Switching of metabolic programs in response to light availability is an essential function of the cyanobacterial circadian output pathway

2017 
The cycle of day and night is one of the most recurrent and predictable environmental changes on our planet. Consequently, organisms have evolved mechanisms that allow them to measure time over 24 hours and prepare for the periodic changes between light and dark. These mechanisms, known as circadian clocks, alter the activity of some of the organism’s genes in a rhythmic way across the course of a day. This in turn causes certain behaviors and biological activities of the organism to follow a daily cycle. The bacterium Synechococcus elongatus needs to be able to track the daily cycle of light and dark because it performs photosynthesis and depends on sunlight to form sugars, which can later be broken down to release energy. The time information encoded in the circadian clock of S. elongatus is transmitted to the protein RpaA, which drives the regular circadian changes in gene activity in the cell. If RpaA is removed from the cell or prevented from working, S. elongatus can no longer control rhythmic gene activity and is unable to survive the night. To better understand how the circadian system schedules biological tasks to help an organism to survive, Puszynska and O'Shea studied S. elongatus cells. This revealed that the bacteria normally prepare for darkness by storing sugars during the day and activating several genes at dusk to make enzymes that are required to break down stored sugars. This provides the cells with energy that they need to survive the night. But mutant cells that lack the gene that produces RpaA do not prepare for darkness; they do not accumulate a store of sugars during the day or activate the vital genes at dusk. They have low internal energy levels in the dark and they cannot survive long periods of darkness. Providing the mutant cells with sugar and restoring the activity of the genes responsible for breaking down sugar enabled the cells to maintain energy in darkness and survive the night.
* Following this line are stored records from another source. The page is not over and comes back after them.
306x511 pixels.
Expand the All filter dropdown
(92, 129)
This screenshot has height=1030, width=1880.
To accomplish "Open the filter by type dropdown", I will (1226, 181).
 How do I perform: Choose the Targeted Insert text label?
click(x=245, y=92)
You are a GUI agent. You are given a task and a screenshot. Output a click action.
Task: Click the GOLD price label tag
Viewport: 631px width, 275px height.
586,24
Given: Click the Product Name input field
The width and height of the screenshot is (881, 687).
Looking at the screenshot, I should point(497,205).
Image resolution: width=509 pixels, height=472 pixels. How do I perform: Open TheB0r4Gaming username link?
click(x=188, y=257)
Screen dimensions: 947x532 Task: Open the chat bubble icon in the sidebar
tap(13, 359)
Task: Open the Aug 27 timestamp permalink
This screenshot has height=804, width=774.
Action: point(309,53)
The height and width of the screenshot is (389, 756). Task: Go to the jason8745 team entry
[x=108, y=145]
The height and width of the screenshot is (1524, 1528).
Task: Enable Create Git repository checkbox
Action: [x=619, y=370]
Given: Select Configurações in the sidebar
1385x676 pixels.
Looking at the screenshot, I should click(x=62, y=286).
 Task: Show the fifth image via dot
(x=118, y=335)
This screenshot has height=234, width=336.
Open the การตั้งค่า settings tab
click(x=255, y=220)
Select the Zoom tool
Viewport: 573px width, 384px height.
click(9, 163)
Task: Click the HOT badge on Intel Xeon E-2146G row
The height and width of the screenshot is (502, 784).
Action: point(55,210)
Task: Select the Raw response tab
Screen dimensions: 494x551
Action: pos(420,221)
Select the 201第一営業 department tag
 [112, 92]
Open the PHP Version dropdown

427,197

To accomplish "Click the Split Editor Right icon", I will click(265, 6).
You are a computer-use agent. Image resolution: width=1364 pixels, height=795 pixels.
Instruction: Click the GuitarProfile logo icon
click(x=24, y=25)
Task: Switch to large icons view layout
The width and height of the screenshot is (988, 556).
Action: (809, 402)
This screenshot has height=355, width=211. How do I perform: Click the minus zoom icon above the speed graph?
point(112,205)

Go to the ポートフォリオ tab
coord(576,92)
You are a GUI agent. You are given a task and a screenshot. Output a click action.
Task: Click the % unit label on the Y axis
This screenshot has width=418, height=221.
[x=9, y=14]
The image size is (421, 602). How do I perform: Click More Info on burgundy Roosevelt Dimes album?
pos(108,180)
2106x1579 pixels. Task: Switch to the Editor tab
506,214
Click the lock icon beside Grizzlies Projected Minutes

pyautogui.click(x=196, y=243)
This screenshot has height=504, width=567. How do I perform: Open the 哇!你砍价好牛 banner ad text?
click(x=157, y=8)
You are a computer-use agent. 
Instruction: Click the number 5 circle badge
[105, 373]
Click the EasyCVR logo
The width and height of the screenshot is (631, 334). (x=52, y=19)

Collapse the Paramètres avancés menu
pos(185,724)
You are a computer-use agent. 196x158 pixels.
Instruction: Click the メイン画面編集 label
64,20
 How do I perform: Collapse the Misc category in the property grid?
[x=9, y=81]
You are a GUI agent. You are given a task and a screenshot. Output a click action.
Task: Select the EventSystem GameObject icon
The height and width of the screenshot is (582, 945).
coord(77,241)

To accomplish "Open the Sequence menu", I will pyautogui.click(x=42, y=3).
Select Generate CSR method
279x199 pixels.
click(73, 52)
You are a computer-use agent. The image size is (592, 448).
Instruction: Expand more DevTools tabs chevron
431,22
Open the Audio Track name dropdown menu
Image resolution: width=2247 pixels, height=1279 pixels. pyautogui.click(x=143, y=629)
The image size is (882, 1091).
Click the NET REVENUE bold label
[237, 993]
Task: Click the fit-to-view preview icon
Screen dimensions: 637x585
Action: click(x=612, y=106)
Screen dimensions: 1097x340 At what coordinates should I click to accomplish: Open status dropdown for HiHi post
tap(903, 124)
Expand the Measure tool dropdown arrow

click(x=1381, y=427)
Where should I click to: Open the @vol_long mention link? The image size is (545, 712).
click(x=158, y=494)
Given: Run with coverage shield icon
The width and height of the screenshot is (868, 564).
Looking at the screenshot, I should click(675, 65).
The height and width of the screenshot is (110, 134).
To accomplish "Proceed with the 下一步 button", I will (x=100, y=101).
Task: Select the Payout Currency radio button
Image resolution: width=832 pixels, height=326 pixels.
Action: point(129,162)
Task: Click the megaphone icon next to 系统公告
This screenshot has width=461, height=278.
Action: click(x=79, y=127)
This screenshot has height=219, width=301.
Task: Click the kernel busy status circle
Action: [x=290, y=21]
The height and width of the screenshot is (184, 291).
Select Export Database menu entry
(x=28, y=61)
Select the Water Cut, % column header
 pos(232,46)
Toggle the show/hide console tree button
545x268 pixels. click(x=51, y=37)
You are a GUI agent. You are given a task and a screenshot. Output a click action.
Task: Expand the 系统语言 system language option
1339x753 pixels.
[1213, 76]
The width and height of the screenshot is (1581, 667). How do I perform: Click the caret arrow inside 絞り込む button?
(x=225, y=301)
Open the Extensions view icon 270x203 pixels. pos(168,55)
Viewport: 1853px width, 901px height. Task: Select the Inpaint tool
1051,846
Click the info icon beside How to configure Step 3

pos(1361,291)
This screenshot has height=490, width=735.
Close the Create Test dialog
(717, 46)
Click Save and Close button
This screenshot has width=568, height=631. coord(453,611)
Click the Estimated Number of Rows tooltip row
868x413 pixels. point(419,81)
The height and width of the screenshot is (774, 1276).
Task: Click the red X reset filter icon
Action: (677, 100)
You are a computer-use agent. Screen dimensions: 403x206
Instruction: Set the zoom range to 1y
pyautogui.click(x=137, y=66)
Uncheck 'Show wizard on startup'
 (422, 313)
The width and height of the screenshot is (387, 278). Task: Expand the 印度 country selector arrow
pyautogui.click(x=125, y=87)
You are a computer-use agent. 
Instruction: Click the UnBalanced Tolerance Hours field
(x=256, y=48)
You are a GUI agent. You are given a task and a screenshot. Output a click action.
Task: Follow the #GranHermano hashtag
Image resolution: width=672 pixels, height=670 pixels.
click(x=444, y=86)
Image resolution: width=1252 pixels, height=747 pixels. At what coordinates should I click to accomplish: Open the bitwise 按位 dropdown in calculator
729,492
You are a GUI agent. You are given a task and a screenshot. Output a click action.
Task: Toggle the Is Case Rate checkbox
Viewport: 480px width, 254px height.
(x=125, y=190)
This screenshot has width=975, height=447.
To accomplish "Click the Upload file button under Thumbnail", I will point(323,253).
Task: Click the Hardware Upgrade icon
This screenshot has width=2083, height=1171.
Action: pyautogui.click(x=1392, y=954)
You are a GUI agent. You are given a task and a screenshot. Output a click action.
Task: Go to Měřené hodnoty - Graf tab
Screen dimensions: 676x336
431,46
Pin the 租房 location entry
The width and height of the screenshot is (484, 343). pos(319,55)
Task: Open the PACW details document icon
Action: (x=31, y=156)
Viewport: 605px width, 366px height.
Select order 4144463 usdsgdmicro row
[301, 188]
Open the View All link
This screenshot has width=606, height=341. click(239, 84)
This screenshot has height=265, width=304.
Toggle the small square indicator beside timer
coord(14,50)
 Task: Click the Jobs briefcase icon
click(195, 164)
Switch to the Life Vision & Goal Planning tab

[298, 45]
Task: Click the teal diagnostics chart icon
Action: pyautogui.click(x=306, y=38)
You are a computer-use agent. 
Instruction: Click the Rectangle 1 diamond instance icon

It therefore appears that one role of the circadian system of S. elongatus is to coordinate building up sugar reserves during the day with breaking down sugar stores to generate energy during the night. Puszynska and O'Shea also found many other genes that are not activated at dusk in the mutant cells. It will therefore be important to study whether other pathways that help cells to survive and grow are defective in these mutant cells.